I’m convinced that a number of (well-meaning) friends and family are at this stage when trying to help me. Instead of allowing me to be ill, they want me to try out various supposed “treatment” options. It’s not that I don’t want to “be better”, obviously it would be wonderful to be illness-free but I’ve lived with various chronic illnesses other than M.E. for years. If there would have been a complete reversal of any of these, you would have thought I’d know about it by now.
I’ve spent too many years in a depressive state. A state of numbness. Where you’ve run out of tears. There is just no feeling.
Depression doesn’t ever make sense to someone looking in, but for the person suffering, it’s very, very real. In a depressive state you withdraw from life, there is no enjoyment or fulfilment in anything, you feel numb. You may sleep more than normal or not at all.
Luckily for me in coming to terms with M.E. I didn’t spend time in the depressive state. I somehow managed to fight it off. I’m not in any way suggesting that one can “snap out of it” but I think the fact that I’ve spent so many years in therapy and have finally, finally found a dose of anti-depressants that work for me, managed to help me avoid this state.

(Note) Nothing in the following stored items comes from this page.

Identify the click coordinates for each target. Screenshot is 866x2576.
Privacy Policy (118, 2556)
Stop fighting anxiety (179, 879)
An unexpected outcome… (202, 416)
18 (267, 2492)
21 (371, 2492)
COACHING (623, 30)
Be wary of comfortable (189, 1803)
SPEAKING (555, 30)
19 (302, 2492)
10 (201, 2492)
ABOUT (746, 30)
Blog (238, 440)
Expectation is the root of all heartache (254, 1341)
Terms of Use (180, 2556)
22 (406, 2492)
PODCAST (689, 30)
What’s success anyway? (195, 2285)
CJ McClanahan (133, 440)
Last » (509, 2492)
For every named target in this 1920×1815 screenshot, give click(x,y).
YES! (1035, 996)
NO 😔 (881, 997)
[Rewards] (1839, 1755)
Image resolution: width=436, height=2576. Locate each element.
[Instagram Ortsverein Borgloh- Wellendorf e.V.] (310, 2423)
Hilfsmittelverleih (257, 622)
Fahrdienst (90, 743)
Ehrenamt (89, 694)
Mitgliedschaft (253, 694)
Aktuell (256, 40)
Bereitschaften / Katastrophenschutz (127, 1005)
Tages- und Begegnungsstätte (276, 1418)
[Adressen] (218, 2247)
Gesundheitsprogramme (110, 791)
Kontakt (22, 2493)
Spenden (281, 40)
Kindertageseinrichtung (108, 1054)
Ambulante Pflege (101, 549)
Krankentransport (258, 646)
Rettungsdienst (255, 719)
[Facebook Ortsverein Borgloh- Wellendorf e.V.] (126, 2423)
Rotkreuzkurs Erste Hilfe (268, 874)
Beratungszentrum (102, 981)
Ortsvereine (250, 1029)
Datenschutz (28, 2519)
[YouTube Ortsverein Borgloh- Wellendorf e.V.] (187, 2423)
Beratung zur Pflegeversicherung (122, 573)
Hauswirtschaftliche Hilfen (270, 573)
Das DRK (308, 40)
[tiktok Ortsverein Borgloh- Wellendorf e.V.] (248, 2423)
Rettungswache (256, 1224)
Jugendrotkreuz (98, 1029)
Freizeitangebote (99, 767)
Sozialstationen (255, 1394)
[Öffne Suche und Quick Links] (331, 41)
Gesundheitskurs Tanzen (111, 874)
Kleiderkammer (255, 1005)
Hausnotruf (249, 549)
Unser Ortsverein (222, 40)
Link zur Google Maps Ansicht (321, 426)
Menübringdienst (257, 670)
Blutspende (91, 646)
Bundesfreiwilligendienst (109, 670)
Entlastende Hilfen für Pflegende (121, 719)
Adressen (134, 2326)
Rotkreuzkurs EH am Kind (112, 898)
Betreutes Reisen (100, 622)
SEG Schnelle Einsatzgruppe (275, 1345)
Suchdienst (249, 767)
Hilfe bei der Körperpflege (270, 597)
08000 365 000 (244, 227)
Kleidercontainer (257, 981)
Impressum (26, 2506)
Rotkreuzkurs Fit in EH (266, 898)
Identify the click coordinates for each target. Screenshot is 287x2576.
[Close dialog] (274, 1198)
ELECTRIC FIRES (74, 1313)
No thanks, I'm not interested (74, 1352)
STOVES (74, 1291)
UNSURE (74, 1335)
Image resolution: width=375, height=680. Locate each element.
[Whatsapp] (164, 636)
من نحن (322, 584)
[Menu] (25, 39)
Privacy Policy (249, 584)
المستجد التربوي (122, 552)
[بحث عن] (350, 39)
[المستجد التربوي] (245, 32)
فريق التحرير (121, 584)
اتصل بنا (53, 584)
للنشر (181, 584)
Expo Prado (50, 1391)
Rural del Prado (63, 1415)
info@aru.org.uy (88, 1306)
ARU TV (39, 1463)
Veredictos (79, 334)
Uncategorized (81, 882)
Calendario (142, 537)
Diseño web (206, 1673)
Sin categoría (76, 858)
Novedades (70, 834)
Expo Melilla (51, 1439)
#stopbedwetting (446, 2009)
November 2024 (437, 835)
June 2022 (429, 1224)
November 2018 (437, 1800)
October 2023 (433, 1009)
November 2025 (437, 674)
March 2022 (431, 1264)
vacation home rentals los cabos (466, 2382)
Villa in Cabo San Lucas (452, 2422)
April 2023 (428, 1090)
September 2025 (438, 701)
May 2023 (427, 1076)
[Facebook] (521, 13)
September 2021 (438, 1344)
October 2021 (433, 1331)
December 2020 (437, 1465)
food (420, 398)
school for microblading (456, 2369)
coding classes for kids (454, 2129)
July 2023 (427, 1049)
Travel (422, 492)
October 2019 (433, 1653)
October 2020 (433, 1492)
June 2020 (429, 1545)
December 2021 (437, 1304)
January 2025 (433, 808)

I truly believe that acceptance is given this elusive, diamond-encrusted, golden throne style status. That somehow once you get to the “acceptance” stage that’s it. You’re sorted. Unfortunately, it isn’t that simple. You get to an acceptance stage but that’s not to say you don’t go back into the anger stage, or the denial stage, or the depression stage.
The way I view acceptance is that it’s not a case of giving in, or even loving every moment of life with chronic illness, but saying to yourself that this is it now. Coming to terms with it. This is the way it’s going to be for a while and that’s ok.
I now give M.E. space in my life rather than trying to fight it away constantly. This makes it a part of me. When explaining it to others, I say that my M.E. is a friend on my shoulder (a pretty dreadful one) but one that isn’t going anywhere.
Controlling whether I have M.E. or not is not possible, but learning to manage it is. I can learn to manage the symptoms, and create a life for myself, which obviously impacts hubby and E, in a way that is peaceful for all of us.
Friends and family mostly allow me to be at this acceptance stage but there are people who aren’t there with me and this is what angers me most. There are people who assume I must still be at the bargaining stage and so desperate to “get better” but nothing could be further from the truth.
I am at peace with myself and my illnesses and that’s ok. I’d like people to respect that that’s where I am at the moment, but also respect the fact that other people with chronic illnesses might be at different stages, and that’s ok too.